Hollanda tasarımının toz pembe dünyasına nefes kesen bir yolculuk.
Türkiye’den bir gazeteci grubu olarak, Hollanda tasarım alemine Ekim ayında yaptığımız gezinin ilk iki gününden kısa notlar:
1. Hollanda’daki mimarlık firmaları kendi vizyonlarını dünyaya pazarlama konusunda oldukça çalışkanlar. Bu vizyonlar çoğunlukla, Hollanda’nın ürettiği teknoloji odaklı tasarım bilgisiyle ilişkili.
2. Hollanda’nın kendine bir tasarım kültürü inşa edebilmesi için Het Nieuwe Instituut’de sıkı bir arşiv tutuluyor.
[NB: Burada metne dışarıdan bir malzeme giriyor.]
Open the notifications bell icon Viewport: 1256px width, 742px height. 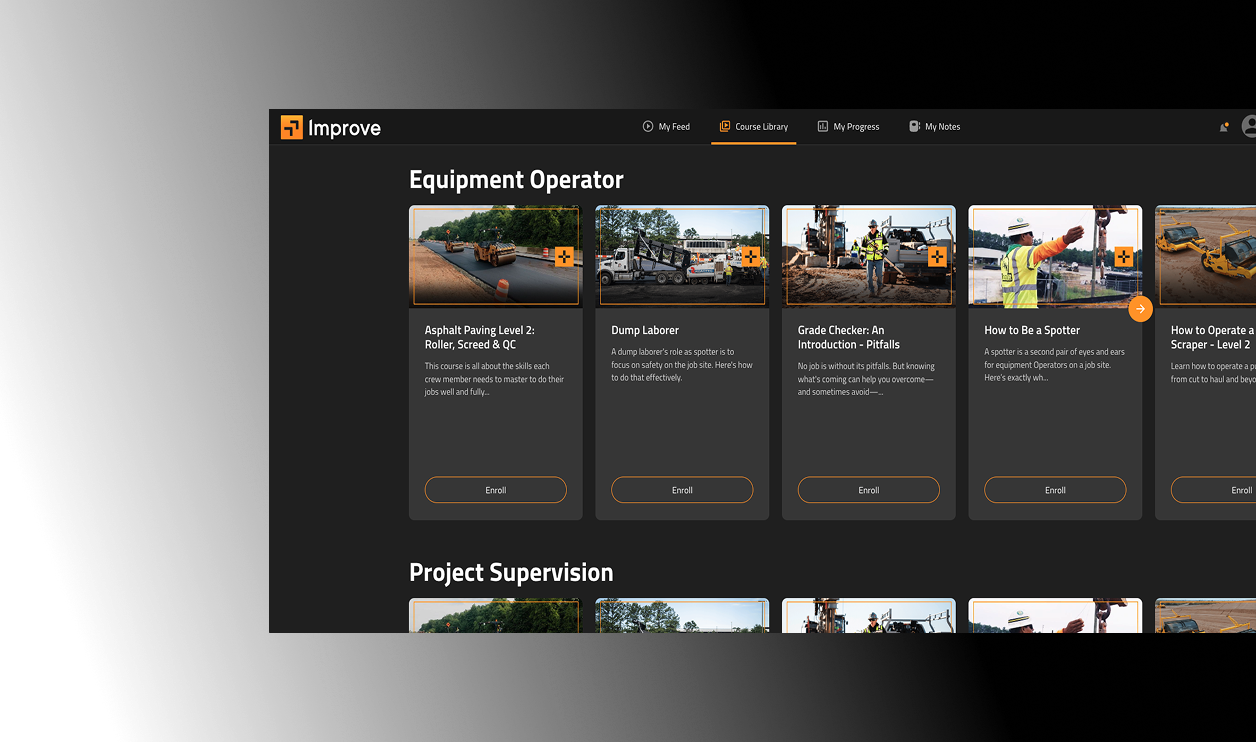(x=1223, y=127)
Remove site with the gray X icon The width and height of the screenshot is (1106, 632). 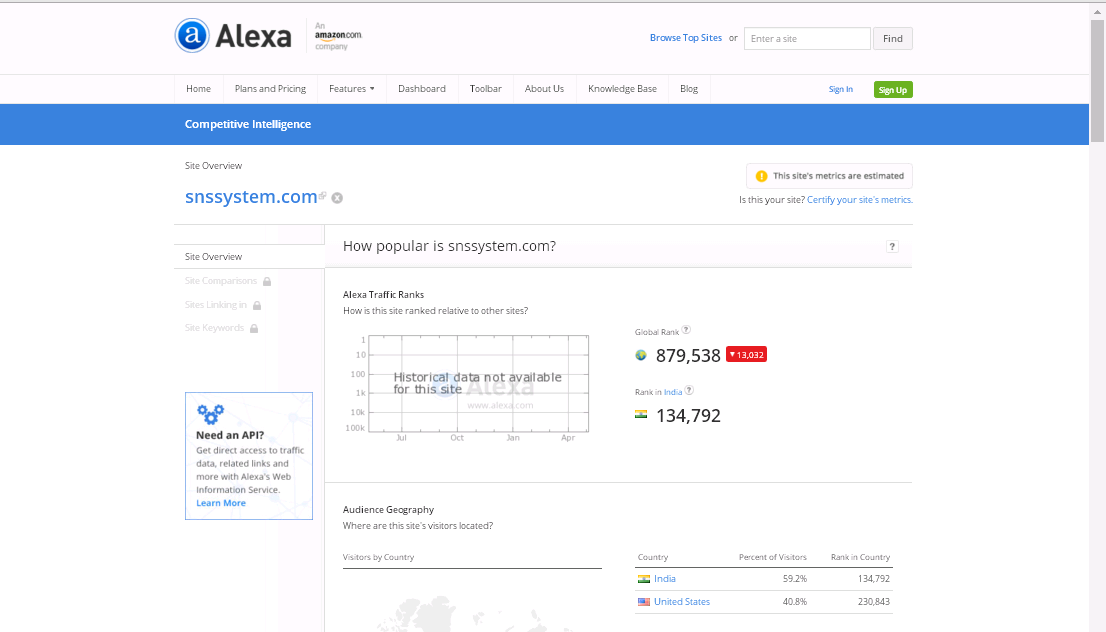point(337,198)
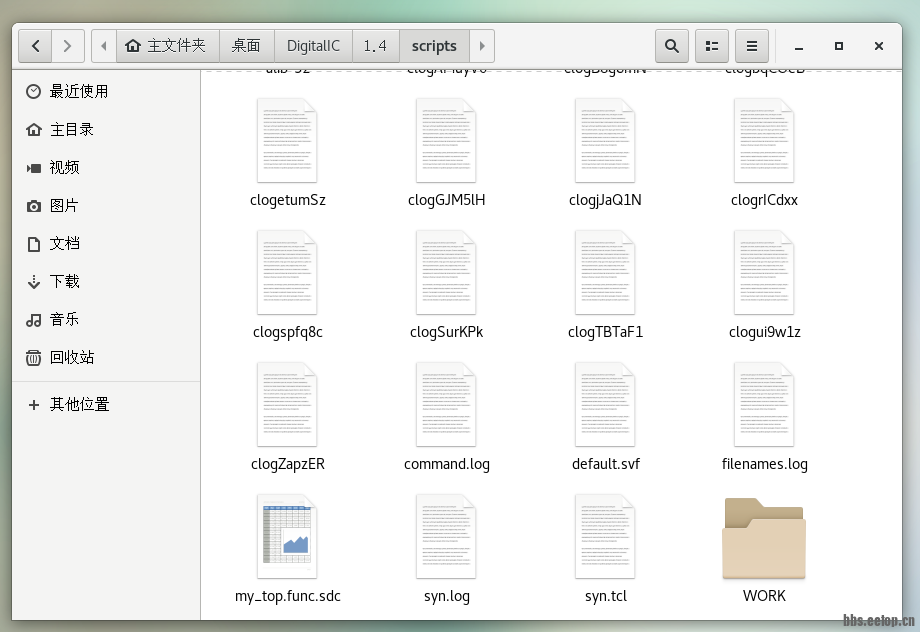
Task: Go forward with the right arrow button
Action: coord(67,46)
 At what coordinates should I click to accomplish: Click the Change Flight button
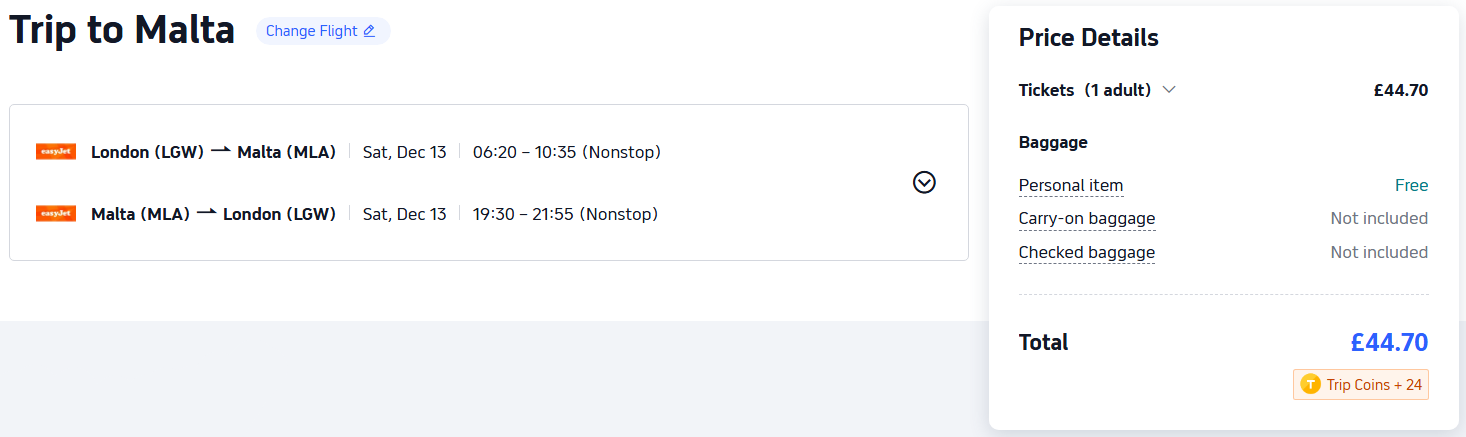[322, 31]
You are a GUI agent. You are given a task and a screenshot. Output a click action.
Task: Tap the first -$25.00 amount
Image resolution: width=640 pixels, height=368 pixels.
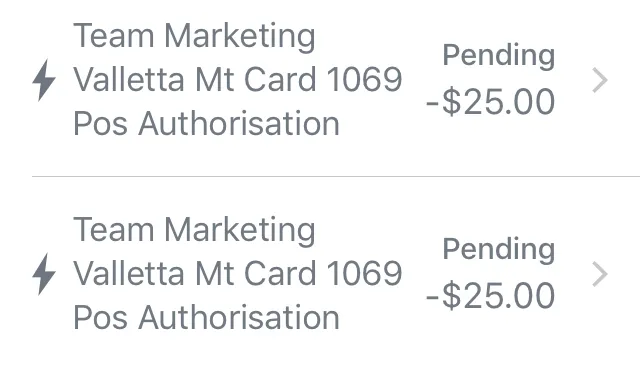coord(490,102)
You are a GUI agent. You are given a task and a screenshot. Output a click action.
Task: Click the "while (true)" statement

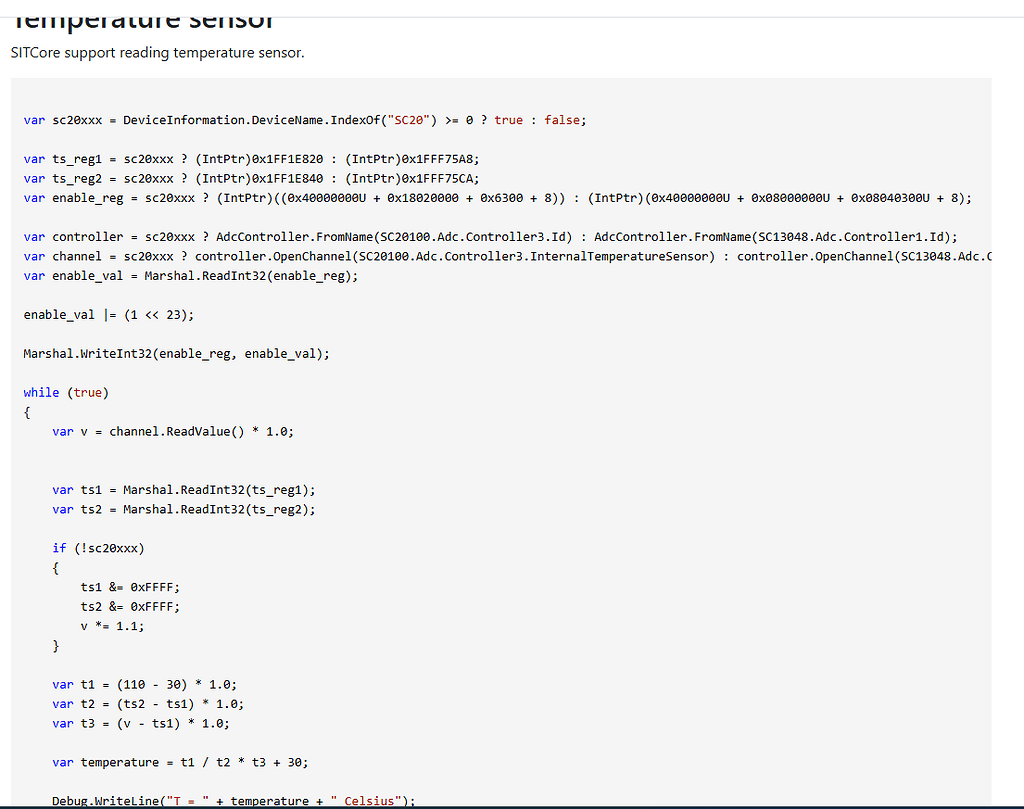pyautogui.click(x=66, y=393)
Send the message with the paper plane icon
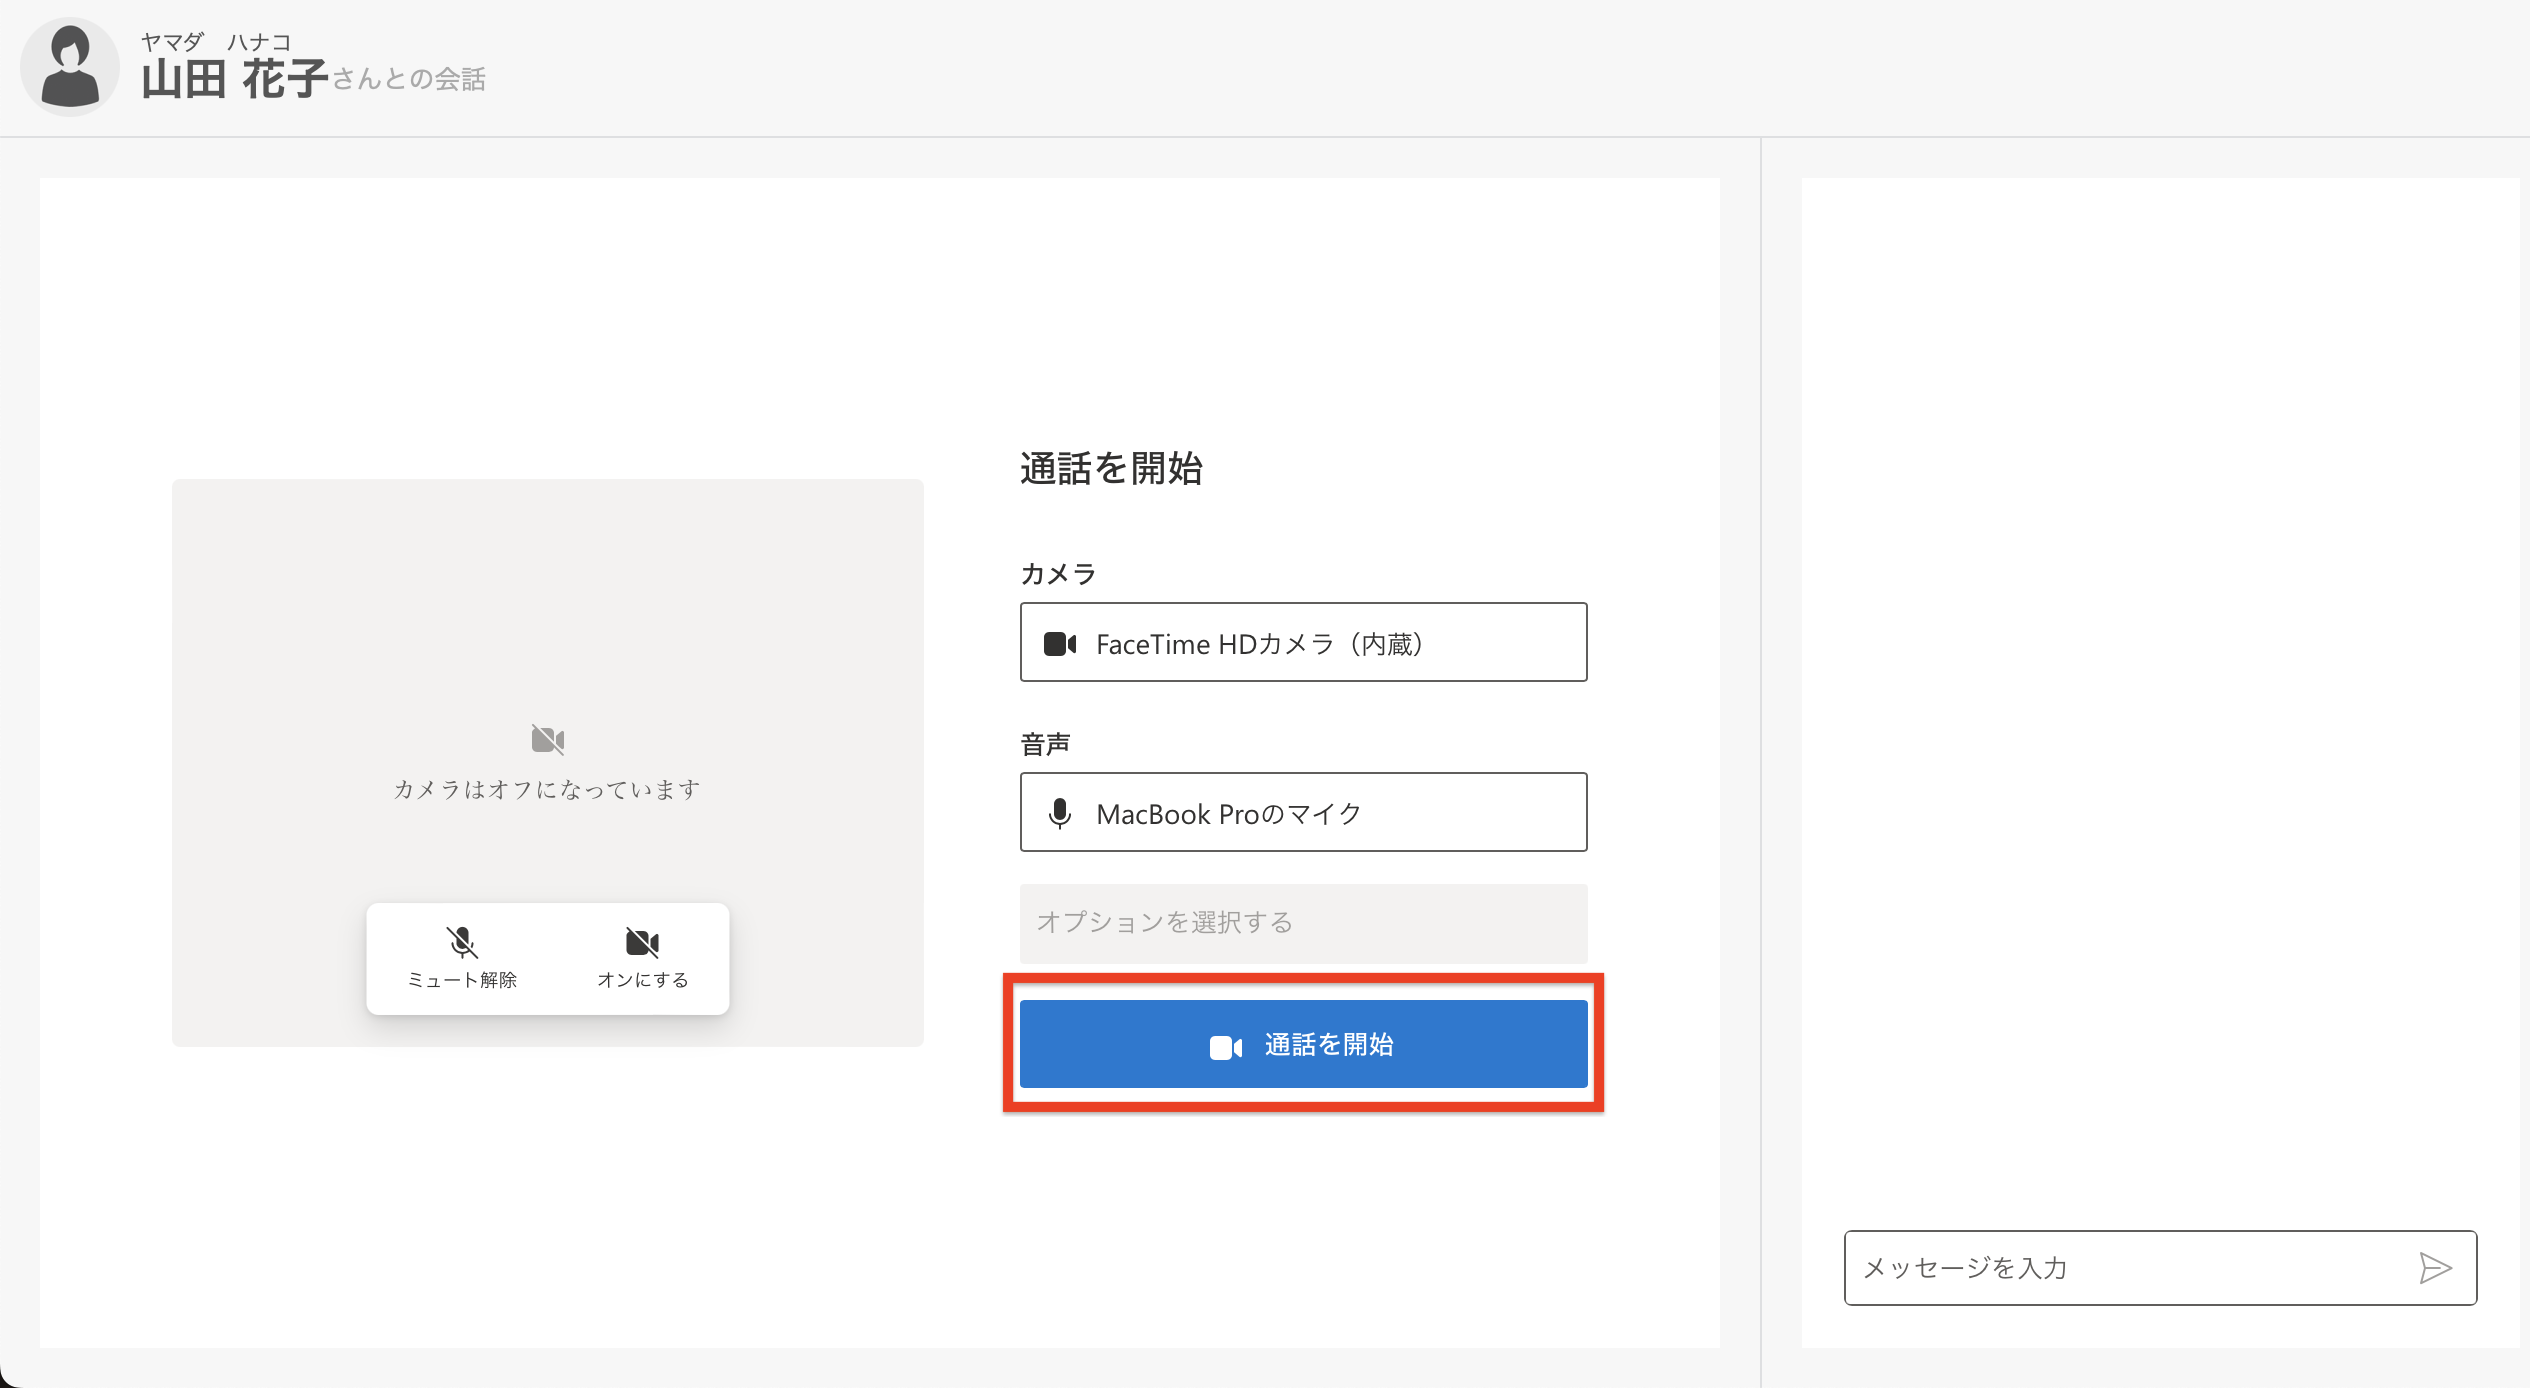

3. Hollanda Devleti, 2017-2020 arası kültür politikaları çerçevesinde, Türkiye ile tasarım ve yaratıcı endüstriler üzerinden ilişkiler kuruyor (yazının sonunda bir açık çağrı duyurusu var).
4. Good Vibes Only.
Bu notları elimden geldiği kadar açmaya çalışacağım ama önce geziye dair birkaç detay vermek istiyorum. Hollanda Devleti’nin davetlisi olduğumuz (bkz. yukarıdaki üçüncü madde) gezi programı oldukça detaylı ve özenli planlanmıştı. Henüz Hollanda’ya varmadan, tüm gezi programını online takip edebildiğimiz uygulamayı telefonlarımıza yükledik (böylece geziye başlamadan Hollanda devletinin böyle bir uygulama “tasarlatmış” olmasından etkilenmiş halde uçağa bindim). Farklı ölçeklerde ve alanlarda üreten tasarımcılarla görüştük ve nesnelerin tasarımının ötesinde; süreçlerin, kullanımların, geleceğe dair fikirlerin tasarlandığı bir alana girdik. Hollanda Devleti’nin davetlisi olarak gittiğimiz için gördüklerimiz ülkenin tasarıma dair hangi fikirleri ve kişileri öne çıkarmayı tercih ettiğine dair fikir verecektir.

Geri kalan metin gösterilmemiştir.